I don't think anyone is cowering away at home stitched I think that's a bit inflammatory tbh.

osprey24 · 20/05/2021 23:20

May be they aren't "cowering at home" but that is the impression they are giving to their patients, surgeries locked up like Fort Knox and phones not answered.

MissLucyEyelesbarrow · 20/05/2021 23:21

I'm not going to read the full thread because my mental health honestly won't take any more GP-bashing.

A patient came to our practice with a gun

A patient attacked 2 of our receptionists with a cudgel.

It's rare for a day to go by without someone swearing at us

I have been punched, kicked and threatened with being stabbed.

We have been open throughout Covid, seeing patients face to face.

I've already worked 48 hours this week.
I'm going to work on my day off tomorrow, to support our vaccine programme.

All I read in the media and SM is how shit we are.

Very very close to jacking the whole thing in. GPs have 3 times the suicide rate of the general population. I understand why.

Stitched77 · 20/05/2021 23:21

A £50 charge for seeing a GP would concentrate people's minds.

Every thread where anyone says they are slightly upset or stressed - "see your GP". How many GPs do people think there are? How many hours of time you people think the state should pay for to discuss all their childhood issues?

The NHS should more or less be an in and out treatment service. Stress, cosmetics, acne, lifestyle surgery, gender reassignment - pay for it yourself.

On the flipside, there is a lot of unionised laziness in the NHS

Gottalovesummer · 20/05/2021 23:23

I also have terrible experiences with my GP receptionists.

When my son was critically ill, one of them reduced me to tears with her unpleasantness and rudeness.

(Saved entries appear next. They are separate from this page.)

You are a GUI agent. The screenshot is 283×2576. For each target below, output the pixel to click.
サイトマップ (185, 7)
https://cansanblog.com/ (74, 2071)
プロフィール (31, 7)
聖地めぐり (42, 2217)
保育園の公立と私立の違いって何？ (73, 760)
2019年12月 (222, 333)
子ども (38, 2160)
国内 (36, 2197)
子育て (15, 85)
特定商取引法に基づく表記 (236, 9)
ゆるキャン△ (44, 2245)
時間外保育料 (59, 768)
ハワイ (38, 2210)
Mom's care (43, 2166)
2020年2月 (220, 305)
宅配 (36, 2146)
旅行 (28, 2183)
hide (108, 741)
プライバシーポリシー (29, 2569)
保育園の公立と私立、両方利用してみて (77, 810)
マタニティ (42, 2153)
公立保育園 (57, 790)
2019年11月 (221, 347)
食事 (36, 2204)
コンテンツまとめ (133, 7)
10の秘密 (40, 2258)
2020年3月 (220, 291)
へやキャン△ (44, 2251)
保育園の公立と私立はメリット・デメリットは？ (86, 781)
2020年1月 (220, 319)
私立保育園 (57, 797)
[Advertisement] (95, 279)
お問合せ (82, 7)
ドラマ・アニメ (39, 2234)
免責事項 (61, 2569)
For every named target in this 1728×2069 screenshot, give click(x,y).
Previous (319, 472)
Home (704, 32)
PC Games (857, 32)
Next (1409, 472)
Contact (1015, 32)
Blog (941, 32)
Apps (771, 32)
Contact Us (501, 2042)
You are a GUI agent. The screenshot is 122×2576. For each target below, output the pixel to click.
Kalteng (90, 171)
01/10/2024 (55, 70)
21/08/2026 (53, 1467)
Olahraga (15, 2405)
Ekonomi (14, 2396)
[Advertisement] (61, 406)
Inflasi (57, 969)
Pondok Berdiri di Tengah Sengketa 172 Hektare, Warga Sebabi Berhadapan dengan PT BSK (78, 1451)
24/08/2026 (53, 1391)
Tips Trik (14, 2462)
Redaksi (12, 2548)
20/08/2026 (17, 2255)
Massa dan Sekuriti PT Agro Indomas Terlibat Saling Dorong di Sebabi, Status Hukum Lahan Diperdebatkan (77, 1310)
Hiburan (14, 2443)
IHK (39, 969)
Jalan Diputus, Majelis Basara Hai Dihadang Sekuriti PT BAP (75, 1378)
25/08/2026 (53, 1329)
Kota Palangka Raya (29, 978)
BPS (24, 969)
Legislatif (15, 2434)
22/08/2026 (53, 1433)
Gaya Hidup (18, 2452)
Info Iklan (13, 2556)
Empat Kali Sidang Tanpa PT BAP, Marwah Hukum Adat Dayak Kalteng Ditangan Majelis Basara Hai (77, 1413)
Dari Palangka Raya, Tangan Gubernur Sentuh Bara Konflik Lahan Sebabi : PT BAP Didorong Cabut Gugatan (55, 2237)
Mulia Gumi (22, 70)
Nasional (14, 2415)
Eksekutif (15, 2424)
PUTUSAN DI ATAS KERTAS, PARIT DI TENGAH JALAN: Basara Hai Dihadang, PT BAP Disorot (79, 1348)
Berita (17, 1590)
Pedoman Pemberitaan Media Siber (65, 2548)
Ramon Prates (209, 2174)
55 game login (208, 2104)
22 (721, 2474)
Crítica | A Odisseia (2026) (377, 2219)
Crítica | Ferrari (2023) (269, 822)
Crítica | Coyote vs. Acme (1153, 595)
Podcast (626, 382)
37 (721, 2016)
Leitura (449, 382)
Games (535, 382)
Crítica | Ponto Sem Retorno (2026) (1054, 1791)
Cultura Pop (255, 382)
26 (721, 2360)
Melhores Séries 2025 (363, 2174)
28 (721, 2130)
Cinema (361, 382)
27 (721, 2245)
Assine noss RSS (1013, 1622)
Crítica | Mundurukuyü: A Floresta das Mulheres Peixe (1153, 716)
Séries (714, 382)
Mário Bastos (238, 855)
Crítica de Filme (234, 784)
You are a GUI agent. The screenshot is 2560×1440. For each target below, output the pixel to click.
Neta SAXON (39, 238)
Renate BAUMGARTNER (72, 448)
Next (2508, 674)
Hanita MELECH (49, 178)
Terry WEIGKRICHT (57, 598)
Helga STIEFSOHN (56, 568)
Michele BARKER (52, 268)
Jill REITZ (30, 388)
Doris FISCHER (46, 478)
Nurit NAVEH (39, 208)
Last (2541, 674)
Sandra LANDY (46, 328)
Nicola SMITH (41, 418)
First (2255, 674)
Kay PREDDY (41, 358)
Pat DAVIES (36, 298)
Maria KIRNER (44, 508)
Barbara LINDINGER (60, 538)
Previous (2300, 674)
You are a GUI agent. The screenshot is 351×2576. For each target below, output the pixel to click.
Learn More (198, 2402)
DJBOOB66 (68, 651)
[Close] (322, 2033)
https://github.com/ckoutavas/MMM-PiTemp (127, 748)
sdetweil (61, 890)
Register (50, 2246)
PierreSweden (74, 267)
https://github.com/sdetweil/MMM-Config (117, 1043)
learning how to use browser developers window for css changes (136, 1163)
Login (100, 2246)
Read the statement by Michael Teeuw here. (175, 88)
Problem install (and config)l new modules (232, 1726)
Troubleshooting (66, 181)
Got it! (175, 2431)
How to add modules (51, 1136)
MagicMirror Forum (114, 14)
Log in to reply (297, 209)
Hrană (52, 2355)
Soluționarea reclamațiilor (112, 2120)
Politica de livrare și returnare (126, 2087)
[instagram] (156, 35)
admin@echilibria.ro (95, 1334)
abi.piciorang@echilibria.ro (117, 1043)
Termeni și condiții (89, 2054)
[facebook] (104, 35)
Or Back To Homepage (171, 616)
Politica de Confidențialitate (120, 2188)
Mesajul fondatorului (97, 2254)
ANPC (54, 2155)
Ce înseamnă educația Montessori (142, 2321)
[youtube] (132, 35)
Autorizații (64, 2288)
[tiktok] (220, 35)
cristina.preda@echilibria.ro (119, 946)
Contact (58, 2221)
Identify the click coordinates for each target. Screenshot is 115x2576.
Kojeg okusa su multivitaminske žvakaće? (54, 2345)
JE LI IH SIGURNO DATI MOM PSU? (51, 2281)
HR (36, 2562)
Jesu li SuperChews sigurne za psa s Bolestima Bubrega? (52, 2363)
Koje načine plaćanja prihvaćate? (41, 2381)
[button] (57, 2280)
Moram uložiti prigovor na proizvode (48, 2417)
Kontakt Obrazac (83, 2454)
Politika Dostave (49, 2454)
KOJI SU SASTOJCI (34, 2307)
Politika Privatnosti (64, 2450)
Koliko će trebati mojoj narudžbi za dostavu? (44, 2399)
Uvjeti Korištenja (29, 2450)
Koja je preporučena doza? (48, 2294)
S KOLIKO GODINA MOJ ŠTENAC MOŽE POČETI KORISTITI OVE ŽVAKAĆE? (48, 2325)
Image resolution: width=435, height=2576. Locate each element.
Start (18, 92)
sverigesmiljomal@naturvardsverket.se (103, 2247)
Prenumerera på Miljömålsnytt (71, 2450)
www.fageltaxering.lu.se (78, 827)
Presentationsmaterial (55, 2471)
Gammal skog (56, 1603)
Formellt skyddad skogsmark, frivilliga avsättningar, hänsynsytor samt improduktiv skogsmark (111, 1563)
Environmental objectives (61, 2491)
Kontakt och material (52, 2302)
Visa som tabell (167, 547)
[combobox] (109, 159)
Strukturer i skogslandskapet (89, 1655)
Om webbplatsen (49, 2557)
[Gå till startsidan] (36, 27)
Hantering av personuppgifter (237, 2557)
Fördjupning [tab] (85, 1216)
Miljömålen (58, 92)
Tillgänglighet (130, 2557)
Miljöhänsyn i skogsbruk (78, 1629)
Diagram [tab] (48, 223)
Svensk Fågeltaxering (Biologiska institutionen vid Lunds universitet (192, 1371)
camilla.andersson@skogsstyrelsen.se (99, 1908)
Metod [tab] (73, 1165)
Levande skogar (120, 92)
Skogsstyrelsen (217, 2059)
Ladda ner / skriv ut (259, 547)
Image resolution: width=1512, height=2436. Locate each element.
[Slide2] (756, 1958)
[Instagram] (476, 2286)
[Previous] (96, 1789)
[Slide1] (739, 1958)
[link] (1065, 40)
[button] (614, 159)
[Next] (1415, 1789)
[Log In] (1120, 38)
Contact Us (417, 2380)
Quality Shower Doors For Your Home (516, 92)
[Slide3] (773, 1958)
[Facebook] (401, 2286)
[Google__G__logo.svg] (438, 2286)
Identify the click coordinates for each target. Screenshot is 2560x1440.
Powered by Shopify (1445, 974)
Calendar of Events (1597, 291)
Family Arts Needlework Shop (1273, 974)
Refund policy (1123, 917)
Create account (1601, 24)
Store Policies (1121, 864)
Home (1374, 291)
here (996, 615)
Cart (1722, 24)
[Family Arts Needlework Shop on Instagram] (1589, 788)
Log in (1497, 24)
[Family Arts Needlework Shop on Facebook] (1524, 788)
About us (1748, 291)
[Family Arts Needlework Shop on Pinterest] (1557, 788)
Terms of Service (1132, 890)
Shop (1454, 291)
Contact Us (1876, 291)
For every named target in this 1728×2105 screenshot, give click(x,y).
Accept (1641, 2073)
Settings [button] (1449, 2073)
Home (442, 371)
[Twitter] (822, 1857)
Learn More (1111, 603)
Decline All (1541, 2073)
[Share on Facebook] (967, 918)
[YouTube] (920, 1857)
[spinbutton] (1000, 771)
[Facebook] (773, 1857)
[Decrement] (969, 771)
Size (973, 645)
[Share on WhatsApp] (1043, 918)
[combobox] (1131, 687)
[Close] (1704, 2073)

ResIpsaLoquiturInterAlia · 20/05/2021 23:25

@ Stitched77

There needs to be balance as with all things in life. Financial and medical resources are overwhelmed by demand. How would more wrongs in the form of abuse, threats, violence and other aggravated criminality resolve the imbalance between supply and demand? This is a once in lifetime medical pandemic war and if we all play our role in following the science as to personal Covid risk mitigation - then the sooner a return to pre pandemic norms regarding general medical treatment expectations. The more these idiots cause trouble the worst the outcome for all. People need to get a grip as doctors and healthcare professionals will not let you die by the wayside but prioritise treatment according to need. All the medical practitioners I know have been outstanding and very approachable over the past year massively professional saving lives (Covid and non Covid) despite these minority of challenging patients. Look after yourselves and that is always the best medicine before needing assistance from others. Just have a look at Indian subcontinent and see what a non existent healthcare system can cause.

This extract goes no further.